BEGIN

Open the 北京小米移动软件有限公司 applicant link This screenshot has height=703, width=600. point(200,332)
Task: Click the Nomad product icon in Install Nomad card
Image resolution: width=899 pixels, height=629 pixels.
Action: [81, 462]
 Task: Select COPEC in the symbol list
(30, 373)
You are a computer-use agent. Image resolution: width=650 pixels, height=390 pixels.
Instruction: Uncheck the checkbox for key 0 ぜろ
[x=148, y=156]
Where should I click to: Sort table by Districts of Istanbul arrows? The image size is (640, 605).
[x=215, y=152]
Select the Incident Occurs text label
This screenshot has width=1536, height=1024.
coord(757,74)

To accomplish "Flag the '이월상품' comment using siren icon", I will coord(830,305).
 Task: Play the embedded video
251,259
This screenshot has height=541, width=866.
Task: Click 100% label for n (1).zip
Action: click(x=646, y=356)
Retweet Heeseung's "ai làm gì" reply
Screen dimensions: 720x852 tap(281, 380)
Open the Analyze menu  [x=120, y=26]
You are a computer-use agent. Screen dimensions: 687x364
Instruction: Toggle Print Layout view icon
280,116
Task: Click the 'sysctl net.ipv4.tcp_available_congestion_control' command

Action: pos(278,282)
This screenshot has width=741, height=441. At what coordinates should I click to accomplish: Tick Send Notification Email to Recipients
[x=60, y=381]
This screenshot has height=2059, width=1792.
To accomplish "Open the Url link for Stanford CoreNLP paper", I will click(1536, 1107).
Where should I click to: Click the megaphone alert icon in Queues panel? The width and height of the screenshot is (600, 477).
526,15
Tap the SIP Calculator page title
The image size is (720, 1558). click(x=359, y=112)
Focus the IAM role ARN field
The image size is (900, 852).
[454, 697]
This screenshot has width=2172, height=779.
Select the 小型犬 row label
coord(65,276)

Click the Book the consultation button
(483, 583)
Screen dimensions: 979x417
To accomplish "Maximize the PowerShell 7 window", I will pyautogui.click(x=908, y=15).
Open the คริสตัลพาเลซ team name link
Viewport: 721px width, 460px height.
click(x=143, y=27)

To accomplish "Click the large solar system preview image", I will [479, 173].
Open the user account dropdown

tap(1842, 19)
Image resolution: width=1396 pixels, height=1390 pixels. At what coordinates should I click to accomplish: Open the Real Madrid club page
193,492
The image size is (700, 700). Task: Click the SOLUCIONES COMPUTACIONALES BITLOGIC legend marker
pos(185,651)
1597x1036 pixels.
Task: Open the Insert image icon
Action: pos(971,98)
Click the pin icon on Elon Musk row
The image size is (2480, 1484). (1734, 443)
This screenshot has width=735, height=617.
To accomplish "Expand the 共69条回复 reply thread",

END

Please print the material above exactly as it appears, from its first line through the line containing "You are a computer-use agent. Screen", inclusive, and stop there.

Open the 北京小米移动软件有限公司 applicant link This screenshot has height=703, width=600. point(200,332)
Task: Click the Nomad product icon in Install Nomad card
Image resolution: width=899 pixels, height=629 pixels.
Action: [81, 462]
 Task: Select COPEC in the symbol list
(30, 373)
You are a computer-use agent. Image resolution: width=650 pixels, height=390 pixels.
Instruction: Uncheck the checkbox for key 0 ぜろ
[x=148, y=156]
Where should I click to: Sort table by Districts of Istanbul arrows? The image size is (640, 605).
[x=215, y=152]
Select the Incident Occurs text label
This screenshot has width=1536, height=1024.
coord(757,74)

To accomplish "Flag the '이월상품' comment using siren icon", I will coord(830,305).
 Task: Play the embedded video
251,259
This screenshot has height=541, width=866.
Task: Click 100% label for n (1).zip
Action: click(x=646, y=356)
Retweet Heeseung's "ai làm gì" reply
Screen dimensions: 720x852 tap(281, 380)
Open the Analyze menu  [x=120, y=26]
You are a computer-use agent. Screen dimensions: 687x364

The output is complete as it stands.